Until recently there was a 1950s disused nuclear bunker that would have played a key role in the control of the Birmingham area in the event of a nuclear attack.

==Geography==
Wylde Green is situated on the south side of Sutton Coldfield, bordering the Chester Road district of north Erdington, Birmingham and the Pype Hayes district to the southeast . To the north is Beeches Walk (an informal boundary between it and the Maney area that heralds the start of the town centre of Sutton Coldfield). To the south is the Chester Road crossroads, near to the Yenton Public House, beyond which is Erdington. To the east across New Hall Valley is Walmley, and on the west is Boldmere.

==Housing and facilities==
Much of the housing dates from the 1930s, late 1940s and 1950s. Much of the area is a middle-working class suburb, with small pockets of affluence. There is one tower block located within Wylde Green, Heron Court, which is behind The Lanes Shopping Centre, which also has flats above retail floors.

Wylde Green Road, the road to Walmley, was noted for having a ford across Plants Brook until around 1967. Within the valley are New Hall Valley Country Park and Plantsbrook Nature Reserve. Also on the Wylde Green Road is a cottage which used to look over the ford. It was called the Fordkeeper's Cottage and was built by Bishop Vesey.

Wylde Green was previously served by Wylde Green library, a one-storey building that, until recently, was run by volunteers. It is located to the rear of The Lanes Shopping Centre which, along with the rest of the street, hosts the main shopping area for Wylde Green.
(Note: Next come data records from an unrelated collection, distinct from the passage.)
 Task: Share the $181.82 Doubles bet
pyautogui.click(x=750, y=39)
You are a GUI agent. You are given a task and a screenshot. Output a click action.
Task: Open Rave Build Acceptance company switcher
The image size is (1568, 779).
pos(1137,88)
Wylde Green Library has been cut, and Birmingham City Council blames lack of funding from the Central government. Opposite the library is Emmanuel Parish Church, a Grade II* listed building, designed by William Bidlake. The organ was produced in 1932 by Willis Organs. The church is home to one of the few remaining boys choirs and also has a well-established girls choir. Adjacent to the library is Wylde Green Primary School, opened in 1840. Another church in Wylde Green is the Wylde Green United Reformed Church, established in 1897.